• **Data for analysis**
----

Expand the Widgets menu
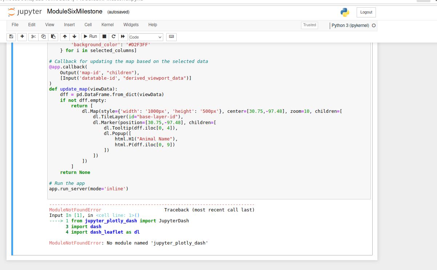437x270 pixels. (131, 25)
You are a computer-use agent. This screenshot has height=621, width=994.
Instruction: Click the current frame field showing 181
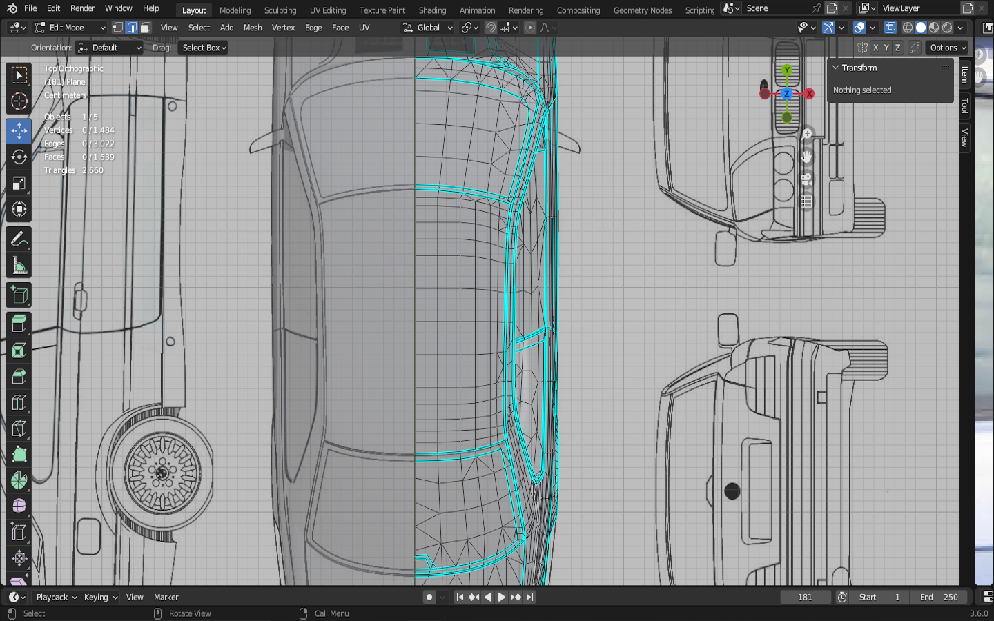(x=805, y=597)
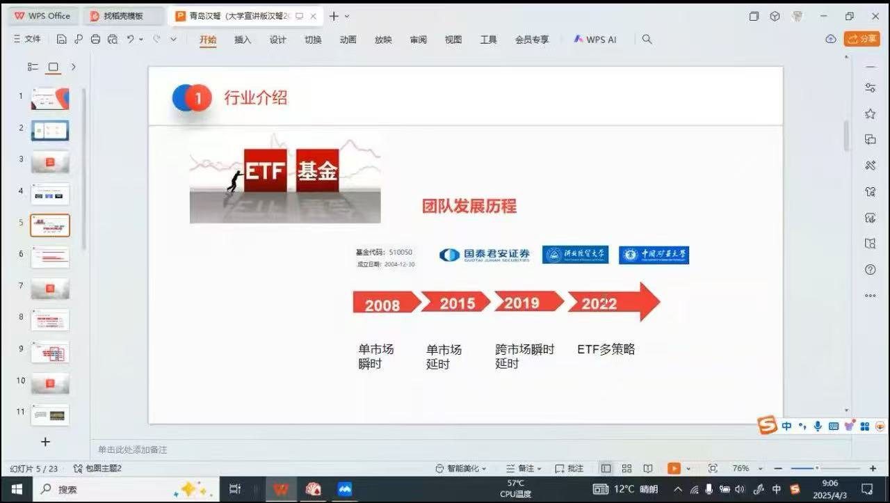Expand the quick access toolbar customize arrow
The image size is (890, 503).
(173, 40)
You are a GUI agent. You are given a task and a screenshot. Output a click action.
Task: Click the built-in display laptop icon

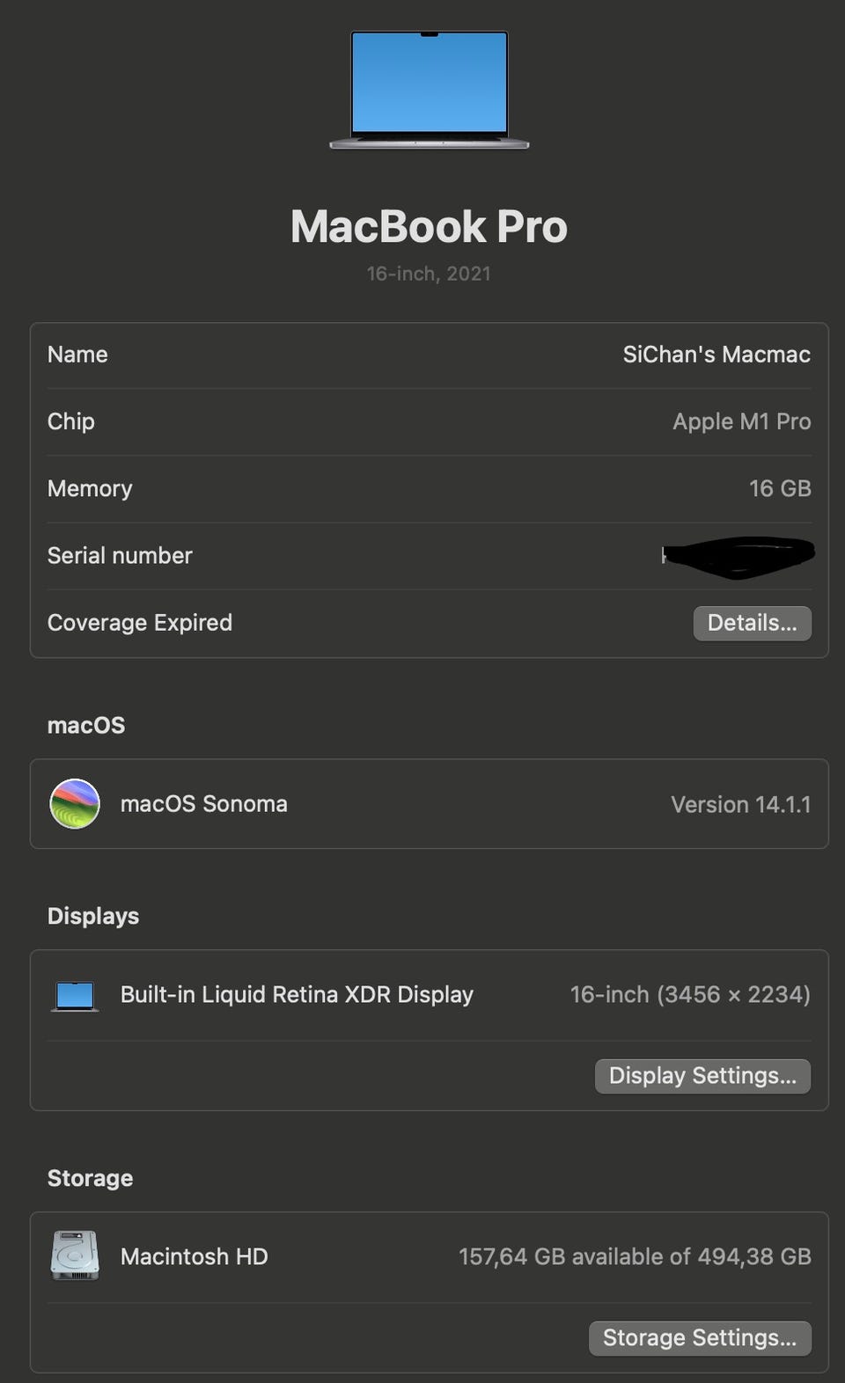pyautogui.click(x=75, y=996)
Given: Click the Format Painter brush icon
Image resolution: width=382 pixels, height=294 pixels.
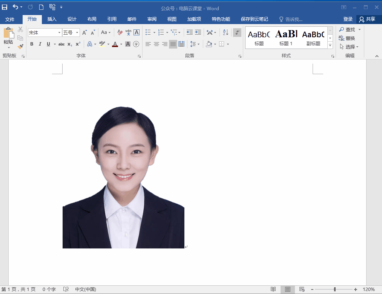Looking at the screenshot, I should [20, 46].
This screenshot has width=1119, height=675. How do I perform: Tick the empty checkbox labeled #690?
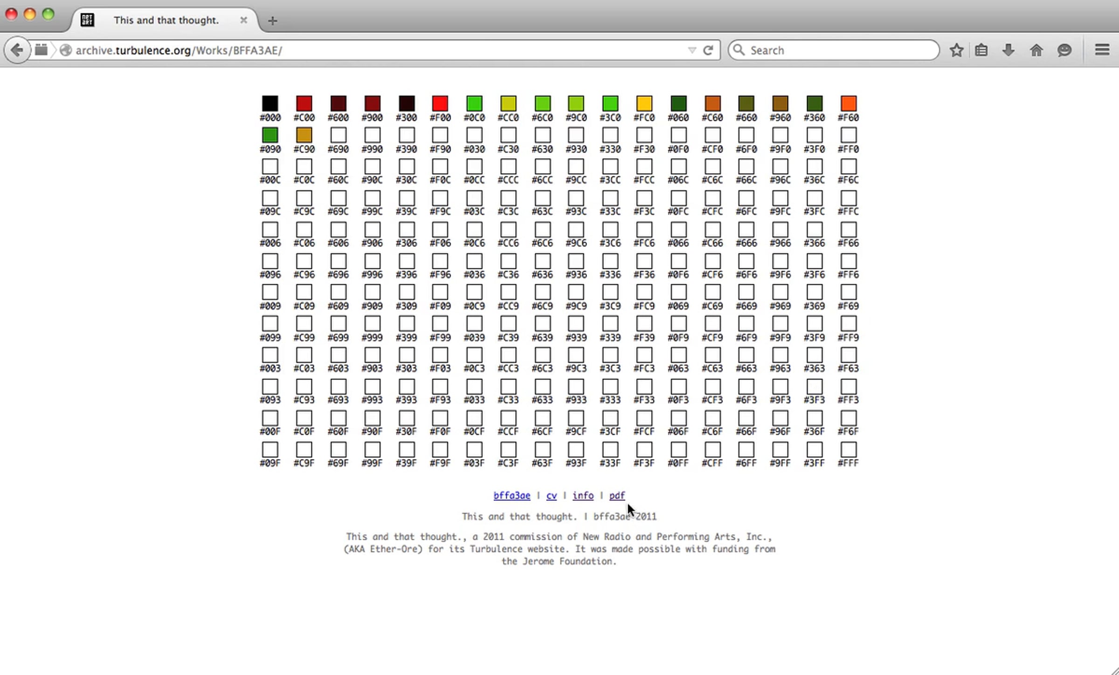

----

• **Assignment**
Without including the pictures, reproduce all entries exactly.

• **Problem solution**
Expand the Widgets menu
437x270 pixels. (131, 25)
You are a computer-use agent. This screenshot has height=621, width=994.
Instruction: Click the current frame field showing 181
(x=805, y=597)
Expand the quick access toolbar customize arrow
The image size is (890, 503).
(173, 40)
You are a GUI agent. You are given a task and a screenshot. Output a click action.
Task: Click the built-in display laptop icon

pyautogui.click(x=75, y=996)
Given: Click the Format Painter brush icon
Image resolution: width=382 pixels, height=294 pixels.
Looking at the screenshot, I should [20, 46].
This screenshot has width=1119, height=675. How do I perform: Tick the empty checkbox labeled #690?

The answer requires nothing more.